During the course of researching market developments I had cause to revisit PriceWaterhouseCoopers Australian Entertainment & Media Outlook/2007 – 2011 (June 2007). One issue really stood out – a key difference in the Australian market compared to the global situation.
By 2011 Newspapers are forecast to lead the field in Australia (including Internet, Free-to-air TV (FTA), subscription TV and others) in terms of total industry spending, accounting for 20 per cent of the top 10 categories of spending. The Internet is forecast to come in at second place followed by FTA and subscription TV.
Now for the global comparison – newspapers are forecast to run it at 4th place, accounting for 11 per cent of spending. Globally the leader (by a comfortable margin) is the Internet accounting for 19 per cent of revenues. Globally, FTA, subscription TV and newspapers are in the top four.
Newspapers came in first place globally in 2006 but are forecast to fall to 4th position by 2011…while in Australia, newspapers retain “the pole position’ in the forecast period. There are other differences too (such as filmed entertainment forecast to be ranked at 1oth globally and 5th in Australia by 2011). But the most interesting one is Newspapers, Sure, the Internet is hot on the heels of newspapers by 2011 but the comparison internationally appears to be significant.
Now here’s the thing – I don’t know why. Are there any views on this?
2 responses so far ↓
brbrl // January 24, 2008 at 9:55 am |
I believe that Internet is a greater market for Australia than newspapers.
This study does not seem to take into account that a large majority of people under the age of 21 buy a lot of stuff of the internet.

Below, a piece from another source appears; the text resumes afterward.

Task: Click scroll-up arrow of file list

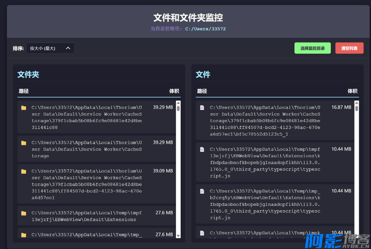Action: click(357, 103)
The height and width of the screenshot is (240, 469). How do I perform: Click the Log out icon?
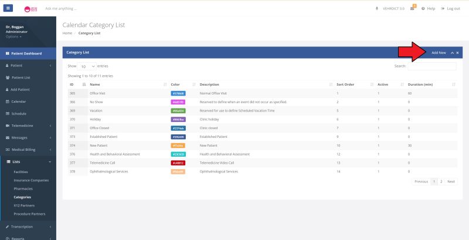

walkert // January 25, 2008 at 1:03 am |
From their perspective within Australia’s current woeful broadband infrastructure, maybe it was just too difficult for the report’s authors to see what is coming when we finally get ubiquitous genuine high-speed broadband here. There will be a bigger wave – much bigger than the first wave – of user engagement driven by the vastly richer high-bandwidth experience. That second wave will see many more people on line for longer periods, enjoying many more new and richer media experiences and being tempted into spending more money. My bet is that the ad spend will move to the internet pretty quickly and newspapers will not hold pole position for very long after that second wave rolls across us.